Collected data entries:
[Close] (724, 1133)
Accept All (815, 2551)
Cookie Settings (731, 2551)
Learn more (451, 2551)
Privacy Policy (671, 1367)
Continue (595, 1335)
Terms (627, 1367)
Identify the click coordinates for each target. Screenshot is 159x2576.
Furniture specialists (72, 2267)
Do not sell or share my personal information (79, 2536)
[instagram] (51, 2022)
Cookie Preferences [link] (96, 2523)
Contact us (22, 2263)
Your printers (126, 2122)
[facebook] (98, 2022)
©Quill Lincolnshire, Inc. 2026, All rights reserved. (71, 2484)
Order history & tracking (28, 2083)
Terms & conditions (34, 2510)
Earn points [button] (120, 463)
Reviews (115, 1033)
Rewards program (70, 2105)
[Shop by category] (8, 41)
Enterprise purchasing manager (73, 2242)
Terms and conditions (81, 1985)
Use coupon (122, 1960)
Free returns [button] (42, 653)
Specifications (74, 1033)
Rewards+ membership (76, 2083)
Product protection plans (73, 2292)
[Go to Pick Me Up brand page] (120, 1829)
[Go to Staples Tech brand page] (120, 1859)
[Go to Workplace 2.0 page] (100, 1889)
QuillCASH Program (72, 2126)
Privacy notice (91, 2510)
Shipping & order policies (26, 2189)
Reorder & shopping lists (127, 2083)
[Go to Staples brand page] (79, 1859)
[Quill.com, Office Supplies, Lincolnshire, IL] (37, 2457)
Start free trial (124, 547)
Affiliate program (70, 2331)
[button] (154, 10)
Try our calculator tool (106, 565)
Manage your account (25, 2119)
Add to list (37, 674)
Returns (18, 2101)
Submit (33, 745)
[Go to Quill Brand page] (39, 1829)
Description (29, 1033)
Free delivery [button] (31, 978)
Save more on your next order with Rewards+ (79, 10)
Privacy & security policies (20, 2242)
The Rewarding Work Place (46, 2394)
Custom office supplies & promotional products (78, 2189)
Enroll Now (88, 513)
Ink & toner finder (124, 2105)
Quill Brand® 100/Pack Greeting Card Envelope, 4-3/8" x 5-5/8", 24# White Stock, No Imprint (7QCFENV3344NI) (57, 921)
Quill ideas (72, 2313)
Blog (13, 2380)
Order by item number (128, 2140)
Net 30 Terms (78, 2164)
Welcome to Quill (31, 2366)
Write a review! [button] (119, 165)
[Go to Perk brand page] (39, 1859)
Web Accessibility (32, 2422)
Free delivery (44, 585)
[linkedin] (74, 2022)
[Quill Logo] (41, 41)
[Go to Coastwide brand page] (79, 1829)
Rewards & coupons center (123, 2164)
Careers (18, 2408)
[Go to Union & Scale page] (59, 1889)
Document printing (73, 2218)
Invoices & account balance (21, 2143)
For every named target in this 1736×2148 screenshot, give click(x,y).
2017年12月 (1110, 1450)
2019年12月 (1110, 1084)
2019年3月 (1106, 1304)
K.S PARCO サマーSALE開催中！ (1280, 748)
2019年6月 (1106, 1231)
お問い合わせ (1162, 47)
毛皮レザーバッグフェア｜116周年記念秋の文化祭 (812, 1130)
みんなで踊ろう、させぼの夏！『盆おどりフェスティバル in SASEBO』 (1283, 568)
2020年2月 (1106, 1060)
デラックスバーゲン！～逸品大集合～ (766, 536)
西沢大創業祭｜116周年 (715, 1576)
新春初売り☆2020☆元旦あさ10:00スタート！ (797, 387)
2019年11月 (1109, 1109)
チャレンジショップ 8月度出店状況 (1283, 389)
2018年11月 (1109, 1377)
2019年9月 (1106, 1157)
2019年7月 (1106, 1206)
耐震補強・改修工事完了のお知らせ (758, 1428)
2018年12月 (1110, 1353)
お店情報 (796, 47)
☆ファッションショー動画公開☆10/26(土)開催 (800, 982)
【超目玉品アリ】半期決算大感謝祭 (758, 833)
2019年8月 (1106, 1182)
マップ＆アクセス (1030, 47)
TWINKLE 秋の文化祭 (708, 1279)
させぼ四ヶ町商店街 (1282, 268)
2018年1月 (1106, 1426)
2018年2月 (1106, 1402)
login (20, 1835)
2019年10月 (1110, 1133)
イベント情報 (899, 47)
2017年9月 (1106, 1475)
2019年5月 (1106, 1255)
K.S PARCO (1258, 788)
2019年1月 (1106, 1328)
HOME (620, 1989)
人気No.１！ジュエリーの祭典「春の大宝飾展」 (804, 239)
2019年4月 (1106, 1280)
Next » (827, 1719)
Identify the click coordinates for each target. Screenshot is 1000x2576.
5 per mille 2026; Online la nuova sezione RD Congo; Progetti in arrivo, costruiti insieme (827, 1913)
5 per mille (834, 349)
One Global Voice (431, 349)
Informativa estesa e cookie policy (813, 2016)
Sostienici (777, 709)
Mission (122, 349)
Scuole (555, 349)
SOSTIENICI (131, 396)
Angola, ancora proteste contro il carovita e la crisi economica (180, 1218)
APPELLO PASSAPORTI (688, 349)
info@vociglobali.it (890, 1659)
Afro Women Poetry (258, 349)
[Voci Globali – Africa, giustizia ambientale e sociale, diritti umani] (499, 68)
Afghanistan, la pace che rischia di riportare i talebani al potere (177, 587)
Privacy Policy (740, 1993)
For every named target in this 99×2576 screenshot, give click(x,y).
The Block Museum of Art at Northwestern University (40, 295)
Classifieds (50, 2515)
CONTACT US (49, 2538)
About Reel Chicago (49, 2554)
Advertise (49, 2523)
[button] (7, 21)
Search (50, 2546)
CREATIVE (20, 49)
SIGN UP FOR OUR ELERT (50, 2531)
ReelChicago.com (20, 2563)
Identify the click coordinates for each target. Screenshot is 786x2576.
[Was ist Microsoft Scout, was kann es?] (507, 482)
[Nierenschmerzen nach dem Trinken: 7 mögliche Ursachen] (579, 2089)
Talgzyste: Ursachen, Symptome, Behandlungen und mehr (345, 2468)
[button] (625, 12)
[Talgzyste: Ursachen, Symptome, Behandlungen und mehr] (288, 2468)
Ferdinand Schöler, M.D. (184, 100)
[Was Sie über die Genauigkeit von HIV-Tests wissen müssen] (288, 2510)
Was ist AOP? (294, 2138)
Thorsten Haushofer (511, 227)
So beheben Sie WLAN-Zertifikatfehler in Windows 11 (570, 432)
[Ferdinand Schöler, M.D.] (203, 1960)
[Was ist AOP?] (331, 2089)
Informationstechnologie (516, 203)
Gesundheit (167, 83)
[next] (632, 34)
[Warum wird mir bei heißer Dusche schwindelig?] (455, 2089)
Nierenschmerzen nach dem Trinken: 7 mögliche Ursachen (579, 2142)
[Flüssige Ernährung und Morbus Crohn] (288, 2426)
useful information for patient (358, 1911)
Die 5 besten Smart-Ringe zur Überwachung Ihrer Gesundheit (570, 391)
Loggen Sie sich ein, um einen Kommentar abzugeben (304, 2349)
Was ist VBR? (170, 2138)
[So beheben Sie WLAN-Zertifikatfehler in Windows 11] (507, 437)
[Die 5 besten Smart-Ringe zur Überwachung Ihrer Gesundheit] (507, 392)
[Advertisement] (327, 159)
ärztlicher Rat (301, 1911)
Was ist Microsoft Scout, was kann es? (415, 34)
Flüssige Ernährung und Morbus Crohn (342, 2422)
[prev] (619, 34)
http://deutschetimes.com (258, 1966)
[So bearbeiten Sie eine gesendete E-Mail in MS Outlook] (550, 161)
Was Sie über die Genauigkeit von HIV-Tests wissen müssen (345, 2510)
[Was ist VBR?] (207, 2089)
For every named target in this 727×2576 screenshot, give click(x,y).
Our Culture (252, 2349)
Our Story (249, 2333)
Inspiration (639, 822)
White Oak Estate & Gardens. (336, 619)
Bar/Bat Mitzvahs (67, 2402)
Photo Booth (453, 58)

» **Exercise brief**
Please output exactly the lines between the one holding "[Go to Quill Brand page] (39, 1829)" and the one holding "Quill Brand® 100/Pack" in the records above, inclusive, and nothing more.

» **Answer for the task**
[Go to Quill Brand page] (39, 1829)
Description (29, 1033)
Free delivery [button] (31, 978)
Save more on your next order with Rewards+ (79, 10)
Privacy & security policies (20, 2242)
The Rewarding Work Place (46, 2394)
Custom office supplies & promotional products (78, 2189)
Enroll Now (88, 513)
Ink & toner finder (124, 2105)
Quill Brand® 100/Pack Greeting Card Envelope, 4-3/8" x 5-5/8", 24# White Stock, No Imprint (7QCFENV3344NI) (57, 921)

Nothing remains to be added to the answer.